[DATASET]

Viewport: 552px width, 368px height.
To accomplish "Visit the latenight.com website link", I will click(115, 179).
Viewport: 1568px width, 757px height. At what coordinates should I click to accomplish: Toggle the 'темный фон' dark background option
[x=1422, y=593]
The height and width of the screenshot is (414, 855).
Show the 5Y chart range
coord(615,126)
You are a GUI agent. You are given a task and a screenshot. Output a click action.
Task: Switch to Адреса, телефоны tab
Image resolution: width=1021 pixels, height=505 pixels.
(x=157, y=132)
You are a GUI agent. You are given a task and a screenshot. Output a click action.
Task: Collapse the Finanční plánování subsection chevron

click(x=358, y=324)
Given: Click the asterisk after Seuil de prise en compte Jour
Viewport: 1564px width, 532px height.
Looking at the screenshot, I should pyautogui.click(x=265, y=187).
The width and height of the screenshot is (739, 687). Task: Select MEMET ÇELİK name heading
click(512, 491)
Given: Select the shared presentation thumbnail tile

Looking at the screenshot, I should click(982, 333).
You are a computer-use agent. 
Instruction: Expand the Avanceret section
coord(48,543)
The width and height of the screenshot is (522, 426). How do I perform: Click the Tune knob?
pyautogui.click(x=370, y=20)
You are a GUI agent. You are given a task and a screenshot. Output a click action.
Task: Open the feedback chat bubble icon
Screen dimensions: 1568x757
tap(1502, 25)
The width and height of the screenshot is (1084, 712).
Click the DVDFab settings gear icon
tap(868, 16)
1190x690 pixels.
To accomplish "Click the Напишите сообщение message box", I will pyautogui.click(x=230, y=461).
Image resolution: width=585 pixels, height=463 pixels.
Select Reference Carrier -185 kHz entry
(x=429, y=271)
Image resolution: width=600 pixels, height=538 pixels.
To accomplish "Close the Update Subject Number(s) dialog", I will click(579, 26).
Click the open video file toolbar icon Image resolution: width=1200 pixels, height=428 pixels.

[/DATASET]

A verbatim restatement of all the entries above is required.

:: SOLUTION FOR THIS TASK ::
Viewport: 552px width, 368px height.
To accomplish "Visit the latenight.com website link", I will click(115, 179).
Viewport: 1568px width, 757px height. At what coordinates should I click to accomplish: Toggle the 'темный фон' dark background option
[x=1422, y=593]
The height and width of the screenshot is (414, 855).
Show the 5Y chart range
coord(615,126)
You are a GUI agent. You are given a task and a screenshot. Output a click action.
Task: Switch to Адреса, телефоны tab
Image resolution: width=1021 pixels, height=505 pixels.
(x=157, y=132)
You are a GUI agent. You are given a task and a screenshot. Output a click action.
Task: Collapse the Finanční plánování subsection chevron

click(x=358, y=324)
Given: Click the asterisk after Seuil de prise en compte Jour
Viewport: 1564px width, 532px height.
Looking at the screenshot, I should pyautogui.click(x=265, y=187).
The width and height of the screenshot is (739, 687). Task: Select MEMET ÇELİK name heading
click(512, 491)
Given: Select the shared presentation thumbnail tile

Looking at the screenshot, I should click(982, 333).
You are a computer-use agent. 
Instruction: Expand the Avanceret section
coord(48,543)
The width and height of the screenshot is (522, 426). How do I perform: Click the Tune knob?
pyautogui.click(x=370, y=20)
You are a GUI agent. You are given a task and a screenshot. Output a click action.
Task: Open the feedback chat bubble icon
Screen dimensions: 1568x757
tap(1502, 25)
The width and height of the screenshot is (1084, 712).
Click the DVDFab settings gear icon
tap(868, 16)
1190x690 pixels.
To accomplish "Click the Напишите сообщение message box", I will pyautogui.click(x=230, y=461).
Image resolution: width=585 pixels, height=463 pixels.
Select Reference Carrier -185 kHz entry
(x=429, y=271)
Image resolution: width=600 pixels, height=538 pixels.
To accomplish "Close the Update Subject Number(s) dialog", I will click(579, 26).
Click the open video file toolbar icon Image resolution: width=1200 pixels, height=428 pixels.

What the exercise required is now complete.